Susanna Scafidi, MD, Assistant Professor, Pediatric Anesthesia

Assistant Professor
sscafid2@jhmi.edu

Susanna Scafidi joined the Johns Hopkins PICU in 2012 after working at the University of Maryland for 7 years. As a critical care physician, she treats all types of critically ill children and provides postoperative care. She considers it to be fascinating and challenging work. A patient’s physiologic condition can change suddenly and rapidly, so she must be vigilant, anticipating adverse situations and preempting them when possible. She is in charge of a multidisciplinary group of caregivers, but she is also dependent on them. The nurses and respiratory therapists are extremely important because they act as the eyes, ears, and hands of the team. Each person has 100% trust in the other members of the team, making care a true team effort.

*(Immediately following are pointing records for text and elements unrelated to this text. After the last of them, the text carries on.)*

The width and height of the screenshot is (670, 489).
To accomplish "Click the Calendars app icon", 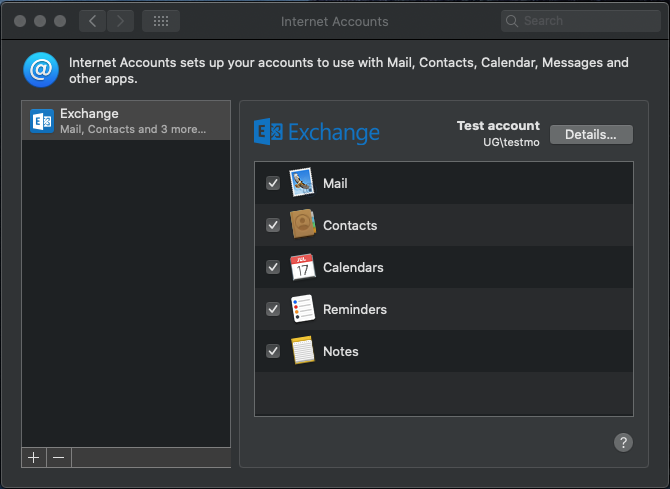I will [303, 267].
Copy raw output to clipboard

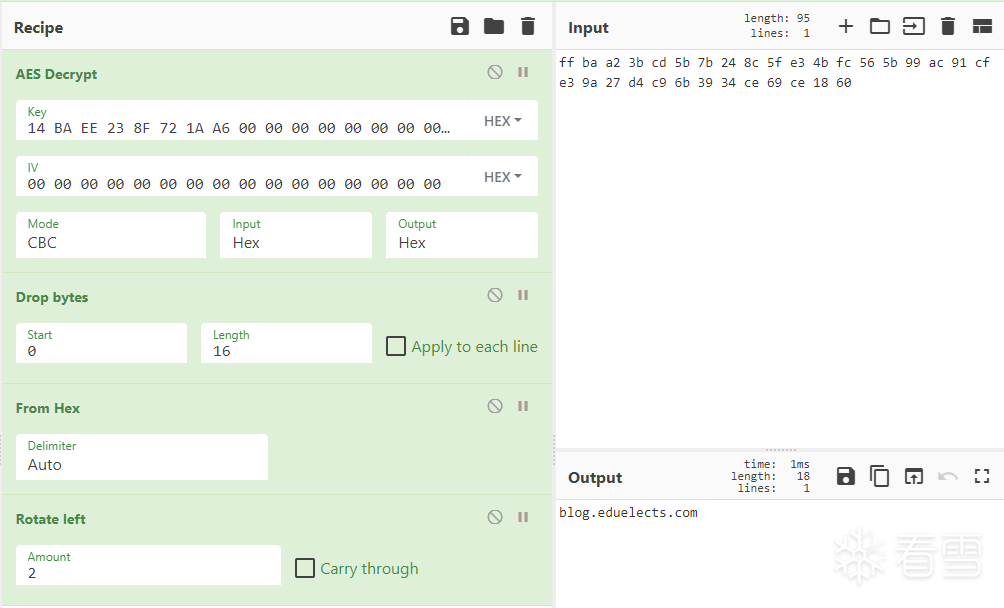tap(880, 477)
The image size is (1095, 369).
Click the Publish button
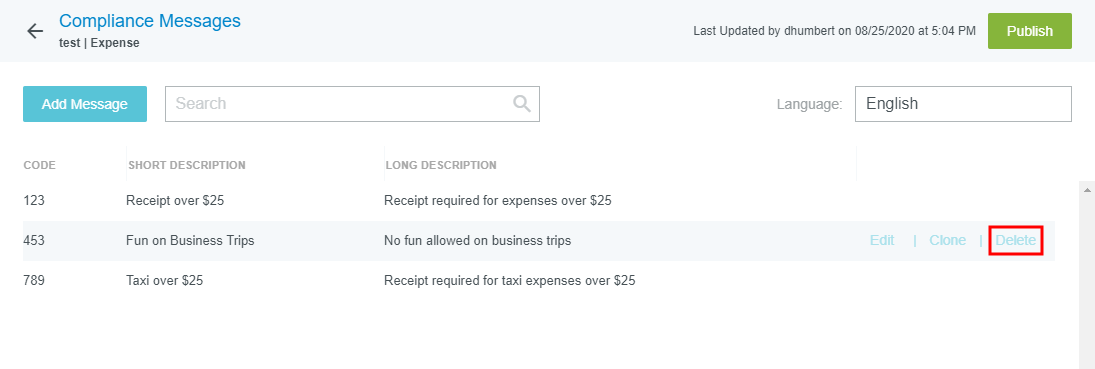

Dr. Scafidi is fascinated by the brain. Brain injury in a developing child is very different from that in an adult. Injury in an adult usually causes a focal deficit. However, because a child’s brain is still growing, it might compensate or it might not develop to its full potential. Although the brain controls other organs, it depends on the rest of the body for survival because it doesn’t have its own nutrient supply. Normal brain function depends on glucose, but glucose metabolism decreases after traumatic brain injury (TBI). In some studies, researchers have tried supplying more glucose, but it turns out that hyperglycemia is associated with worse outcome. In her research, Dr. Scafidi is trying to determine what nutrients to provide after TBI. For example, she has found that the injured brain hemisphere utilizes fatty acids significantly more than the uninjured side does. She would like to be able to monitor the brain’s utilization of nutrients and adjust supplementation accordingly. Nutrient support guidelines are currently very vague, and she would like to improve them in ways that will support brain metabolism. The brain has many regional differences in its ability to use glucose, ketones, and fats. Some cells can utilize fats, and others cannot, but the cells are interdependent on each other. Thus, brain metabolism is very intricate, and Dr. Scafidi is trying to sort out the complexity.

Education
Susanna Scafidi earned her medical degree at Samarkand State Medical School in Uzbekistan in 1995. She then did her pediatric residency at the University of Medicine and Dentistry of New Jersey (Newark campus). She continued her training with a clinical fellowship in pediatric critical care (2001 to 2004) and a research fellowship (2004 to 2005) at the Children’s Hospital at Montefiore in New York.